= Actions to take =
a. According to the article on Fiat, since what year has Sergio Marchionne led both Fiat and Chrysler?
b. Using the article on Fiat, explain why Fiat and Chrysler are reexamining the timing of their vehicle introductions.

= Excerpt =
◇ ◇ ◇ ◇

Fiat CEO Sergio Marchionne poses in front of a new Fiat Panda during the International Motor Show (IAA) in Frankfurt
Fiat CEO Sergio Marchionne poses in front of a new Fiat Panda during the International Motor Show (IAA) in Frankfurt

By Silvia Aloisi and Stefano Rebaudo

FRANKFURT (Reuters) - The euro single-currency system could be derailed unless European leaders resolve the debt crisis, a situation that has already prompted Fiat SpA and its affiliate Chrysler Group LLC to examine the timing of vehicle introductions, Fiat's CEO said on Tuesday.

"We are reviewing volumes and the timing of new products to see when it is really necessary to launch them," Fiat and Chrysler Group LLC Chief Executive Sergio Marchionne said on Tuesday. When asked whether the company was primarily looking at launches in Europe, he said: "No, I'm talking globally."

The markets are showing little confidence in Europe's ability to draw a line under the crisis, which has spread to his homeland Italy after engulfing Greece, Ireland, Portugal and Spain, said Marchionne, who has been the leader of both companies since 2009, when Chrysler emerged from a government-financed bankruptcy restructuring.

"I think there is a possibility, if the wrong steps are taken, that the system goes off the rails," Marchionne told reporters at the Frankfurt auto show when asked whether the survival of the euro zone single currency was at risk.

"The problems must be confronted in a serious way. It is not pleasant right now. We are not totally calm about this instability and the way in which the European crisis is being managed," he said.

◇ ◇ ◇ ◇

Stored data entries
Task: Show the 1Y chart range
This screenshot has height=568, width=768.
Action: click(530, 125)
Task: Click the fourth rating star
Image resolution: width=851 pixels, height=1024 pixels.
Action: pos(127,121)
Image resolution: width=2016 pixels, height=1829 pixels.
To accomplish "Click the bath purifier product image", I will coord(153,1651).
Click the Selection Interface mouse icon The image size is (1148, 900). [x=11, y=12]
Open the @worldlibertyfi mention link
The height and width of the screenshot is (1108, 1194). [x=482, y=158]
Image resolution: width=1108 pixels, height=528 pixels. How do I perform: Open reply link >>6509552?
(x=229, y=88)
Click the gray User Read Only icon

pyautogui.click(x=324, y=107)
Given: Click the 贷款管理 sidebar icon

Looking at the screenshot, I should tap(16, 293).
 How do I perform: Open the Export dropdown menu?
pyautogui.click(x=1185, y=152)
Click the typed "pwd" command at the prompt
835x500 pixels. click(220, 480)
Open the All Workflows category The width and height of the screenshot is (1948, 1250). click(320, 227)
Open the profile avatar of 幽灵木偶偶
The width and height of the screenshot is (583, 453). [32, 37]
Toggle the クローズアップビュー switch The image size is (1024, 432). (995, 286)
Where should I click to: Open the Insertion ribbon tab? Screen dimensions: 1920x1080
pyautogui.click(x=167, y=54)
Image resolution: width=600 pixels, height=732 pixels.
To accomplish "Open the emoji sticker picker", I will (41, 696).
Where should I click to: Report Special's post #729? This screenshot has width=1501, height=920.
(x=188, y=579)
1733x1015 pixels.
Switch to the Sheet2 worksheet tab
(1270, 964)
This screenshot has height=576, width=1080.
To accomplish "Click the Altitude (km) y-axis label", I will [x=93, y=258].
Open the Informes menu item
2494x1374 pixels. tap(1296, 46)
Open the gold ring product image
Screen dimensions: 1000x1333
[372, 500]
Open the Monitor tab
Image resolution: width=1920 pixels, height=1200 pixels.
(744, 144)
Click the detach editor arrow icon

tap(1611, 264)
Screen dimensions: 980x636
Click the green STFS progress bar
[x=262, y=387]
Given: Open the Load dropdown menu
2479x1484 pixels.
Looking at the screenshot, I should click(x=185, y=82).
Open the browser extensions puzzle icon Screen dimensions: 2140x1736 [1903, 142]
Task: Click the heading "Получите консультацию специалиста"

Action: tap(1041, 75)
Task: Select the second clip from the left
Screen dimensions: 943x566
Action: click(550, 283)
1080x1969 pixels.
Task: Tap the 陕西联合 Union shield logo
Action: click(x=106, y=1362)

◇ ◇ ◇ ◇

= Solutions per task =
a. Since 2009, when Chrysler emerged from a government-financed bankruptcy restructuring.

b. The European debt crisis, which could derail the euro single-currency system unless European leaders resolve it, has prompted the two companies to review volumes and the timing of new products. Marchionne said this review applies globally, not only to launches in Europe.